This question is probably for Dave Wyatt
I built a PS module that has function that acts as SMTP server - sending only. It works fine. It has the benefit of being able to return and subsequently act based on SMTP Reply Codes, as opposed to sending an email via Send-MailMessage which a) depends on an SMTP server, and b) does not return success/failure status/details with respect to the actual communication of the recipient SMTP server.
At any rate, I’m trying to implement Domain Keys Identified Mail (DKIM). I simply have to add a number of tags to the email message header. I’m supposed to performs digital signing on the message, and add the signature information in the email message header. This is my question to you, any insight on how to sign a message, or where to look?

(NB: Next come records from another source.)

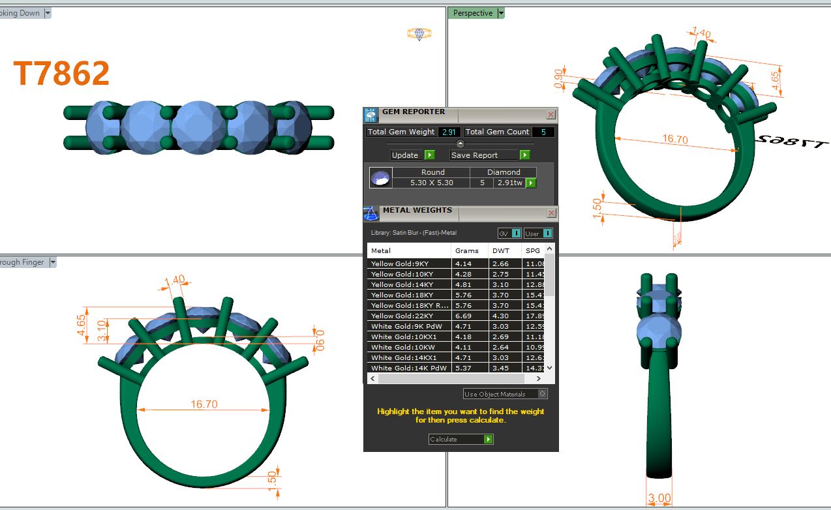Collapse the Gem Reporter section with up-arrow

point(460,143)
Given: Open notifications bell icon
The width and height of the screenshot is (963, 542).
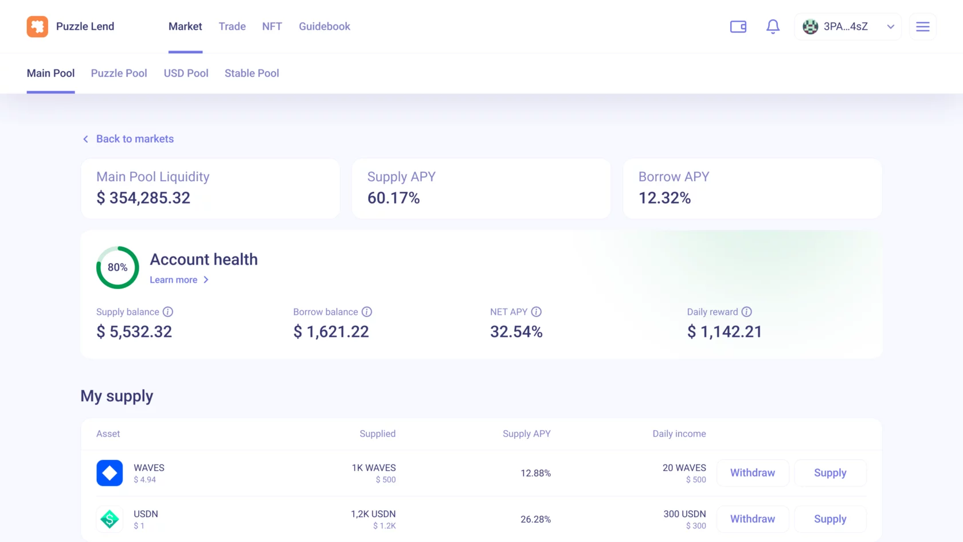Looking at the screenshot, I should (773, 26).
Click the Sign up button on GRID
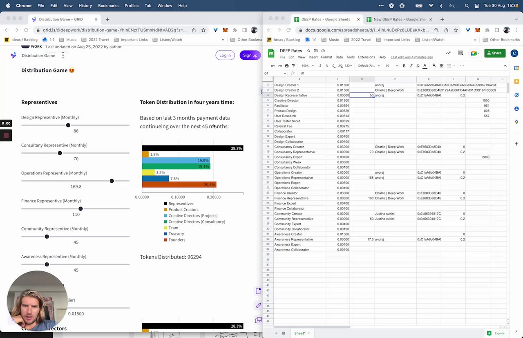 [x=250, y=56]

The message can be something like:
From: Sam Boutros
MIME-Version: 1.0
To:
X-Priority: 1
Priority: urgent
Importance: high
Date: 01/30/2015 08:18:01
Subject: IOPS test 8
Content-Type: text/html; charset=us-ascii
Message-ID:
I’m not sure how soon I would have time to review that standard. However, I can offer a few observations from what I’ve seen so far:
The .NET Framework crypto libraries are not going to be much help to you at the moment, because they all work with Certificates rather than simple key pairs. You’ll have a much easier time if you use a respected third-party crypto library; perhaps BouncyCastle. Here’s an example of importing those key files with BouncyCastle: encryption - Read RSA PrivateKey in C# and Bouncy Castle - Stack Overflow
That aside, all that should be left is figuring out exactly what to hash, which algorithms to use, and how to create your DKIM-Signature header.
I haven’t read through all of the standard yet, but based on some educated guesswork of your example header: looks like the header contains the algorithm, so you can use whatever you like. In your example header, I suspect that the “bh=” portion is a SHA256 hash of the message body, and “b=” is the RSA signature of that hash. The c,q,d, and possible s portions of the header probably refer to the DNS query that is needed in order to download the public key that can be used to verify the signature.

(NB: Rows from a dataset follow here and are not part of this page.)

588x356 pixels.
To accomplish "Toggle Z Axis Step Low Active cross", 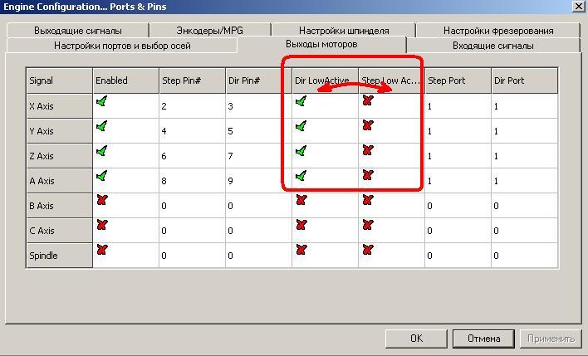I will (x=367, y=152).
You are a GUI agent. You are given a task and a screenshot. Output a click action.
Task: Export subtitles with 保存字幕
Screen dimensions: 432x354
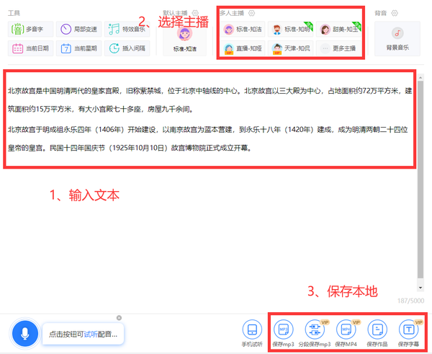coord(408,334)
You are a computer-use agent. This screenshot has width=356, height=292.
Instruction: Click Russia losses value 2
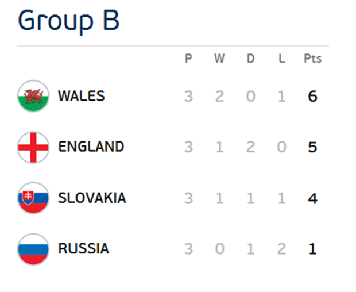[x=281, y=249]

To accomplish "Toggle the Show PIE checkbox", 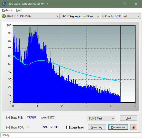I will 8,117.
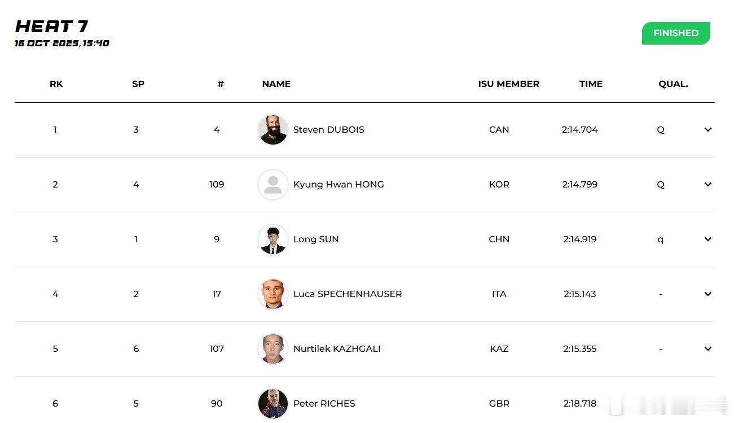The image size is (734, 423).
Task: Open the Kyung Hwan HONG name link
Action: pos(339,185)
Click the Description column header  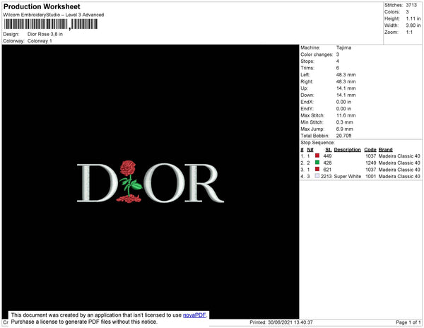click(x=347, y=150)
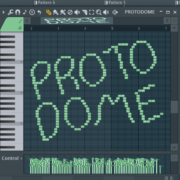Viewport: 180px width, 180px height.
Task: Click the scroll left arrow button
Action: (x=27, y=21)
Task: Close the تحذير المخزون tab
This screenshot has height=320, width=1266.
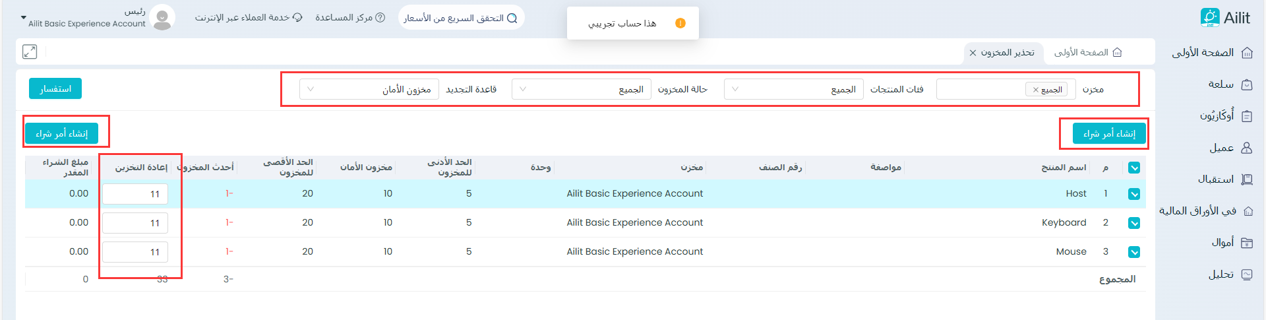Action: (973, 53)
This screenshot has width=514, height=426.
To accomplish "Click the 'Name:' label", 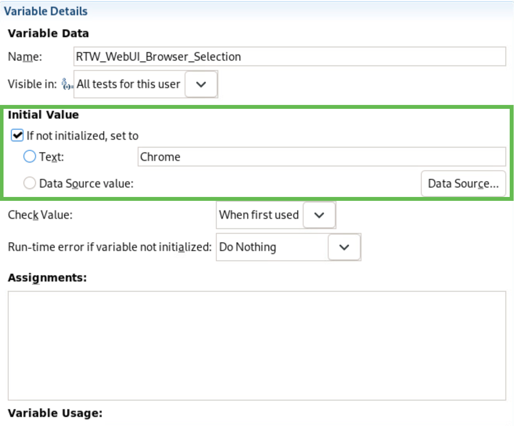I will (25, 57).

I suppose my next step is to create and use objects with New-Object but I’m having hard time identifying the object types I need to use based on the C# examples above. I have not used C# before.
I played around with it a bit. Here’s some basic code to load up an OpenSSH private RSA key file and use it to sign something. (In this case, I’m signing the byte array 1…32, but you’d probably be using it to sign the hash of your message body or something.)

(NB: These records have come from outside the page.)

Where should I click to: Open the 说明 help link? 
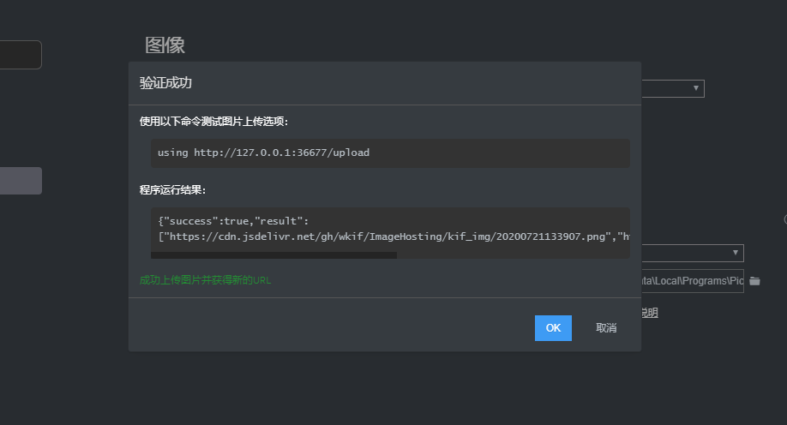(650, 313)
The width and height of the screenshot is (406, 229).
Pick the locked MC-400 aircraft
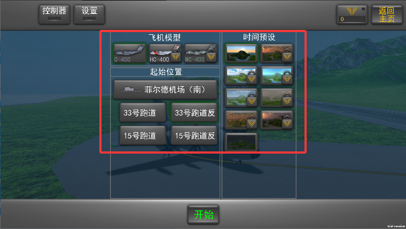pos(200,54)
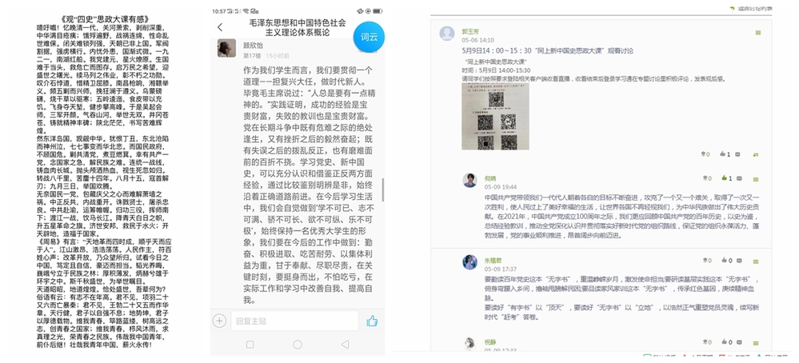Click the scrollbar thumb in the phone view
Viewport: 799px width, 363px height.
click(382, 189)
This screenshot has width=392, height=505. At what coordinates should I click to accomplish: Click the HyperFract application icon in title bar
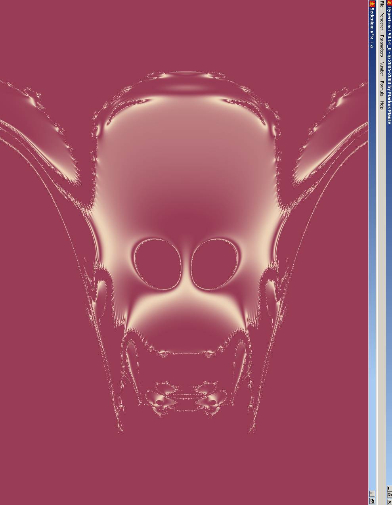[x=389, y=4]
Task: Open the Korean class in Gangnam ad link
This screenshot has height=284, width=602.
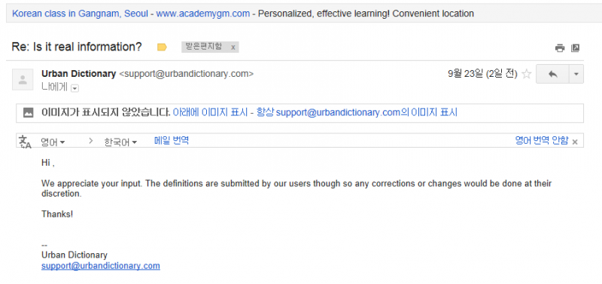Action: [80, 14]
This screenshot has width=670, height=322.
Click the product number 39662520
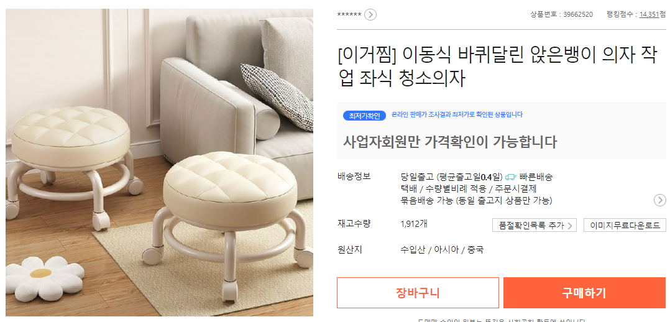tap(578, 14)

For giggles, I also included some code to verify the signature, though you may not necessarily care about that part in your project.
As for computing the hash of a string, I’d just stick with the .NET framework classes for that, as they seem to involve a lot fewer steps than the BouncyCastle classes. For example:
$string = 'I am a string.'
$bytes = [System.Text.Encoding]::UTF8.GetBytes($string)
$sha = New-Object System.Security.Cryptography.SHA256CryptoServiceProvider
$hash = $sha.ComputeHash($bytes)
For the heck of it, I started researching how to make this work without Bouncy Castle. Turns out that the CryptoAPI already has the ability to import DER-encoded key files via the CryptDecodeObject function, and you can tell an RsaCryptoServiceProvider object to use that key info.
However, this is extremely limited. It doesn’t handle password-protected private key files, and writing the code to read those headers and decrypt the file first would be more work, so I’d still use Bouncy Castle in practice. I was just curious if I could get it working.